Your assignment:
For this exercise, the lines from the one with "Instruction: Toggle camera view in viewport" through the final line of the data below are to be transcribed exactly, and pictures are to be skipped.

Start of Block

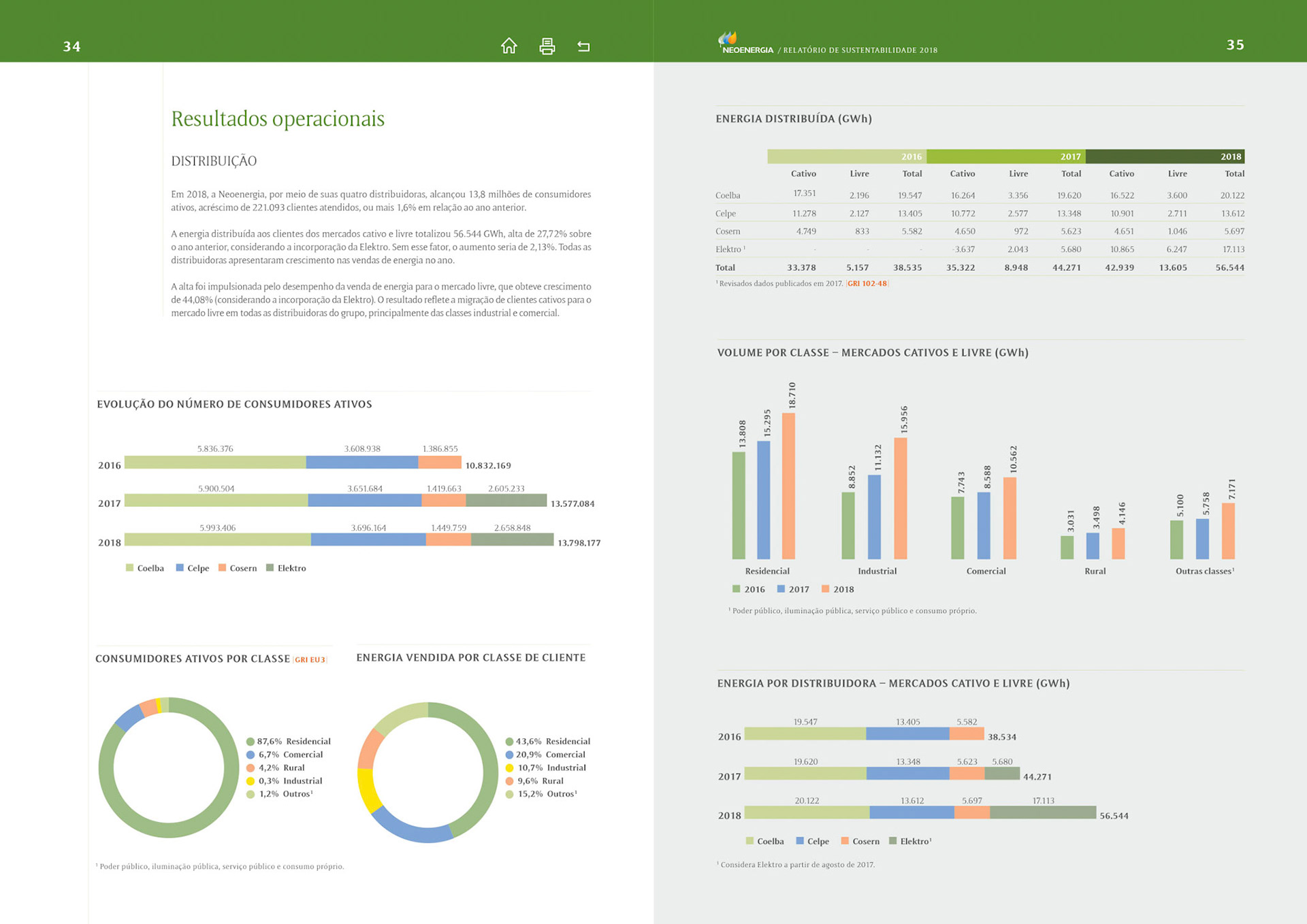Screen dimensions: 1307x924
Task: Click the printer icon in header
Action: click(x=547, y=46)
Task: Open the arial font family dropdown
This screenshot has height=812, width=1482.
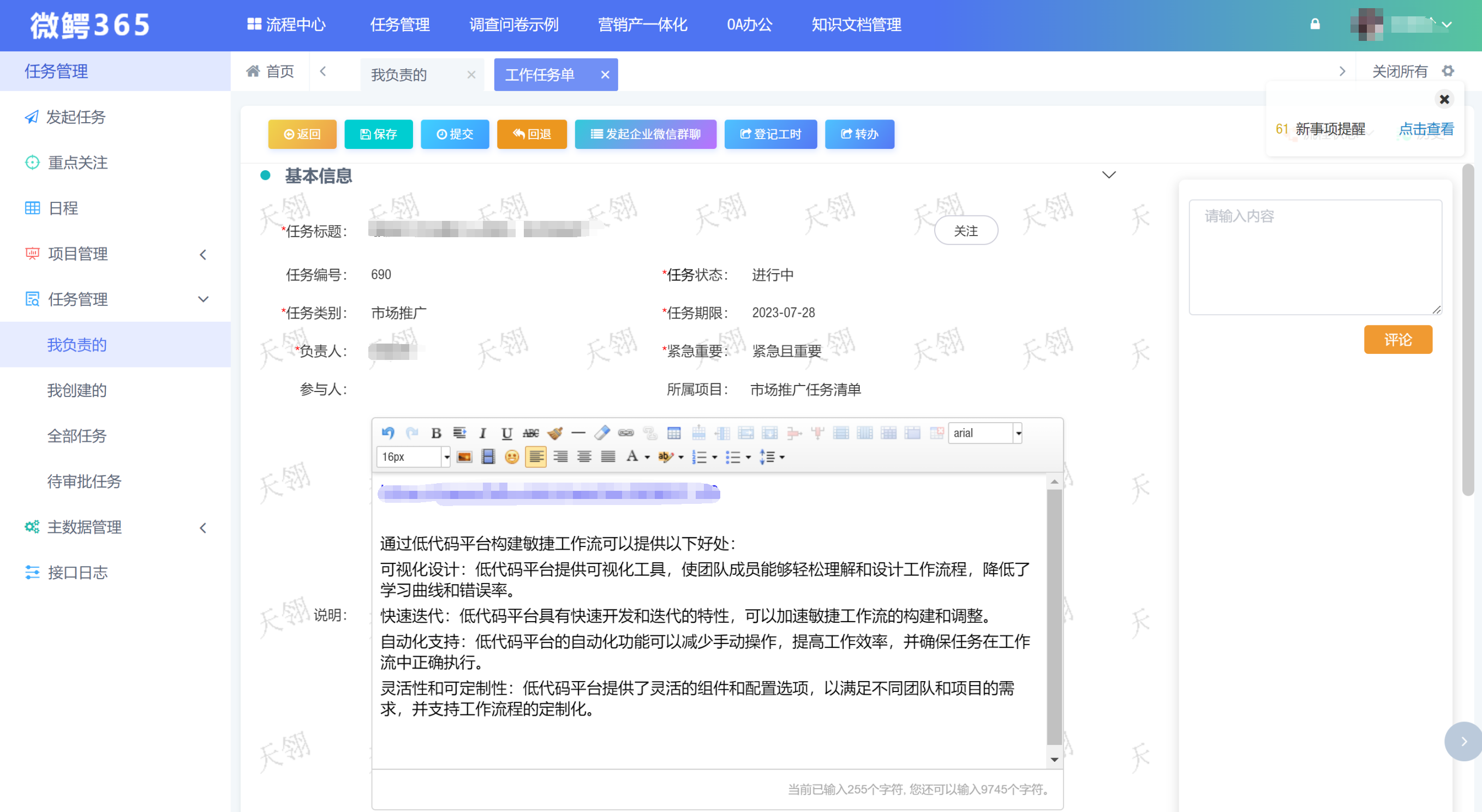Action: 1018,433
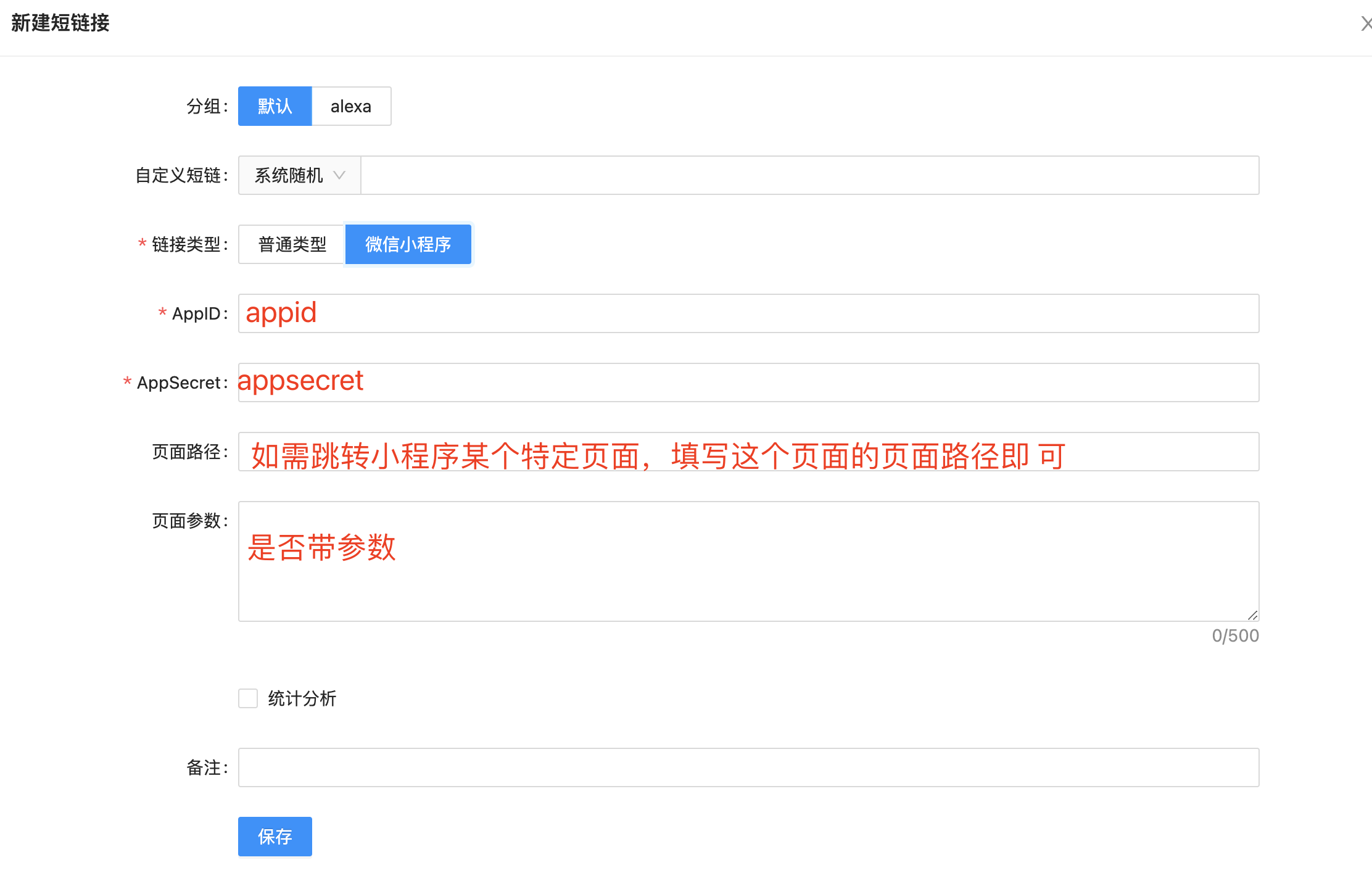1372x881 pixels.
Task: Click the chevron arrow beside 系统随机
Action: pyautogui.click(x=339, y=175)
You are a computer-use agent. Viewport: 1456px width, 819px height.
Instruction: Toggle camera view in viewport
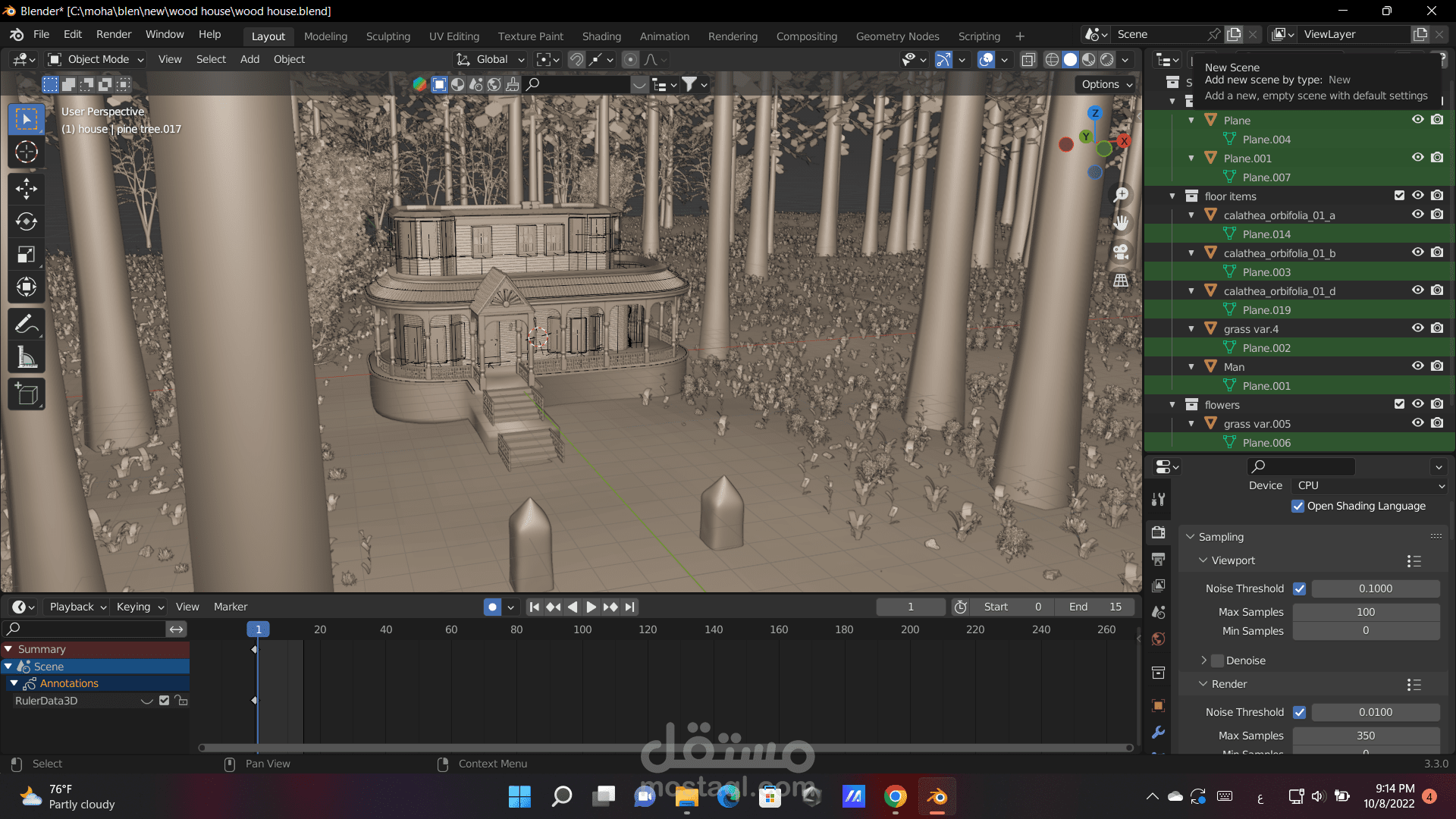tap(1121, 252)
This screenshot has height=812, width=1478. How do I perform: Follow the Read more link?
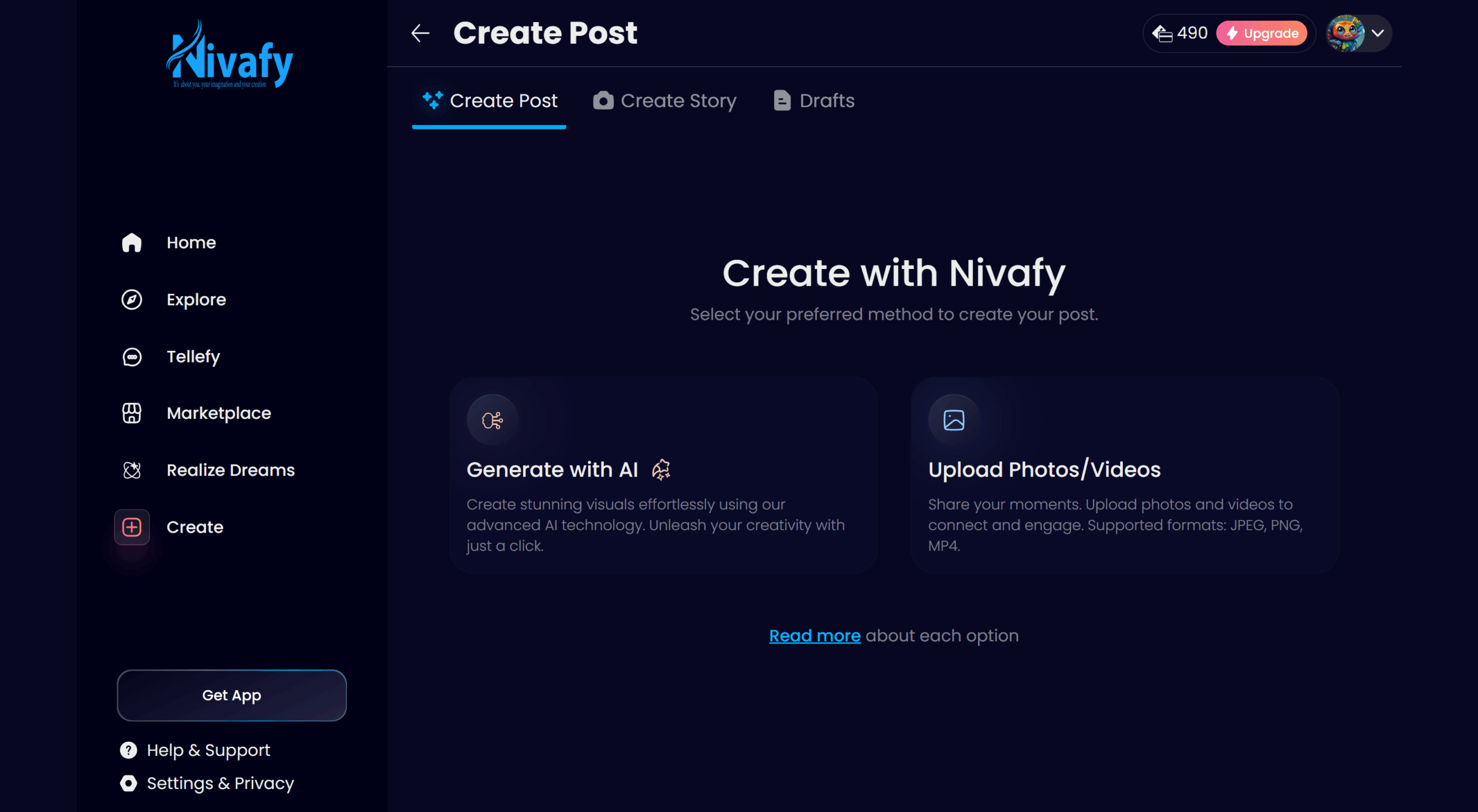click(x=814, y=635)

End of Block

Problem solution:
Instruction: Toggle camera view in viewport
tap(1121, 252)
This screenshot has height=812, width=1478. How do I perform: Follow the Read more link?
click(x=814, y=635)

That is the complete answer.